Mlliyet Milliyet Blog Milliyet Blog
 
Facebook Connect
Blog Kategorileri
 

29 Eylül '19

 
Kategori
İnançlar
 

Din, Coğrafya mıdır?

Arabistan’da, Ortadoğu’da doğduğun için Müslümansın. Avrupa’da doğsan Hıristiyan, İsrail gibi bir doğsan Yahudi, Hindistan’ da doğsan Hindu olacaktın.

İnsan, dünyaya geldiği andan itibaren içine doğduğu coğrafya ile bir bütünleşir. Coğrafya, öyle bir kavrayışa sahiptir ki içine aldığı karakteri her yönüyle etkiler ve zaman içerisinde bireyde etkilediği bir karakter meydana getirir.

Bireyin yaşadığı yer ve mekânla ilişkisi onun fiziksel özelliklerini etkilediği gibi sosyal ve kültürel hayatına da yön verir. Toplumsal yaşamın ortaya çıkmasında birbirlerinin nedeni ve sonucu olarak sınıflandırabileceğimiz iki önemli etki öne çıkar. Bunlardan, ilki fiziki doğal ortam ve İkincisi toplumsal insani sosyal çevredir. Birey ve toplum yaşadığı mekânın fiziki koşulların yükseklik, bitki örtüsü, sıcaklık değerlerinden bire bir etkilendiği gibi yaşanılan bölgenin dış dünya ile ilişkisinin kolaylığı veya zorluğu da önemli faktörlerdir.

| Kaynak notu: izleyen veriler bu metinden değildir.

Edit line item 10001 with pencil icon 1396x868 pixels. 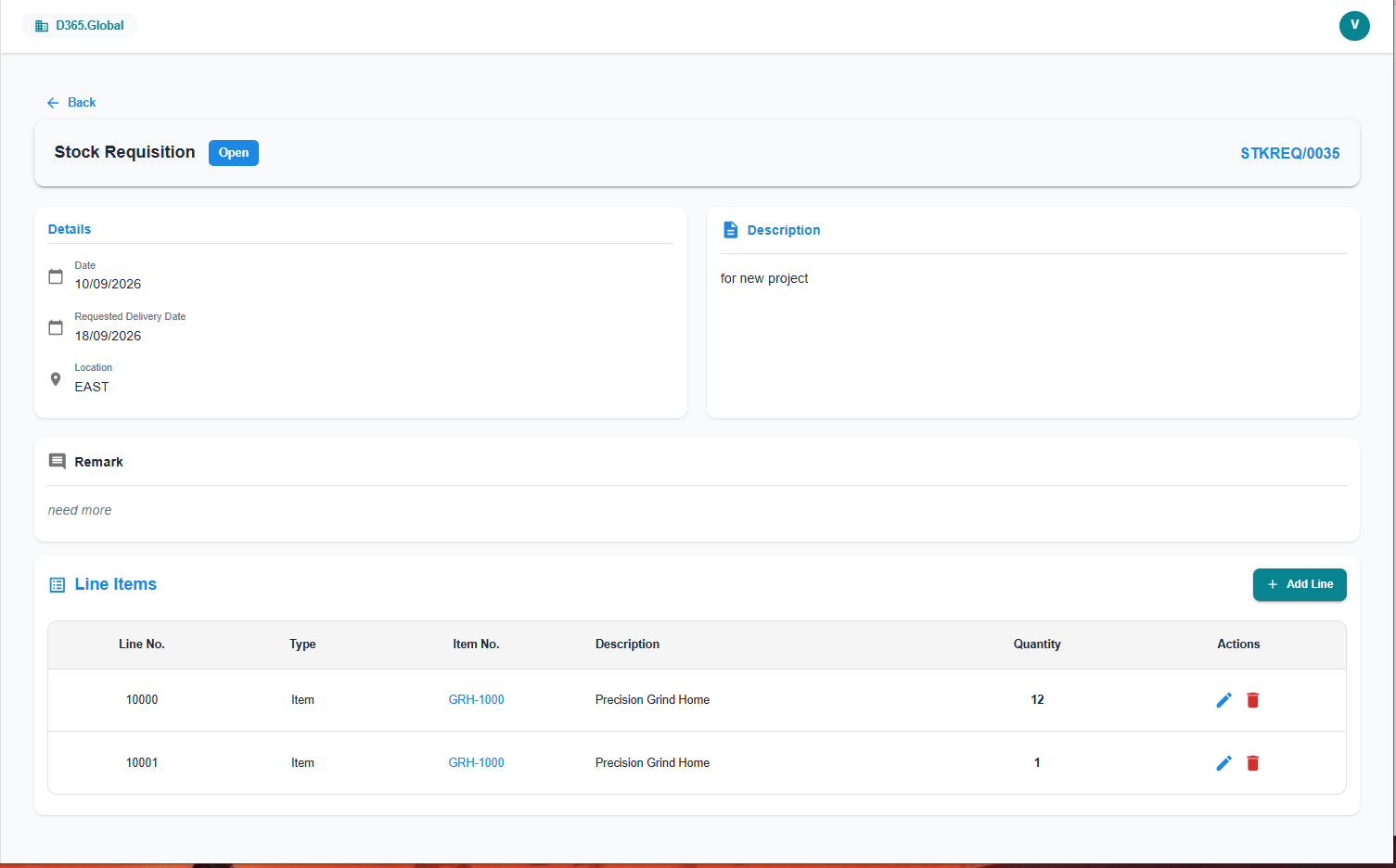[x=1223, y=763]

Fiziki coğrafi koşullar davranışlarımıza düşünce ve inançlarımıza ne kadar etkilemektedir? Bilinen o ki İnsanın kalıtsal özellikleri kişiliğin oluşmasında baskın bir özelliliktir.

Coğrafya özünde, doğal ortam (fiziki çevre) ve insan (toplumsal çevre) gibi iki önemli kavramdan oluşur. İnsansız doğal ortam anlamsız olacağı gibi, doğal ortam olmadan da insan ve toplumların yaşam faaliyetleri düşünülemez. Bu nedenle sosyal ve fiziksel faktörler (doğa/toplumsal çevre) karşılıklı etkileşim ve bağlılık içerisindedir.

İbn-i Haldun’a göre insanoğlu doğuştan doğa koşulları ile ilişkilidir. İnsan yediği ve yaşadığı çevreye göre şekil alır. Bu nedenle insanın farklı iklimlerde ve bölgelerde yaşaması, onun farklı mizaç ve ruhsal yeteneklere sahip olmasına yol açar. Antropologların aksine o, toplumların özelliklerinin yaşadıkları bölgeden kaynaklandığını söyleyerek, “bir kişinin genel karakterini belirlemede kalıtım mı çevre mi etkilidir? tartışmasında, tercihini fiziki çevre yönünde kullanır.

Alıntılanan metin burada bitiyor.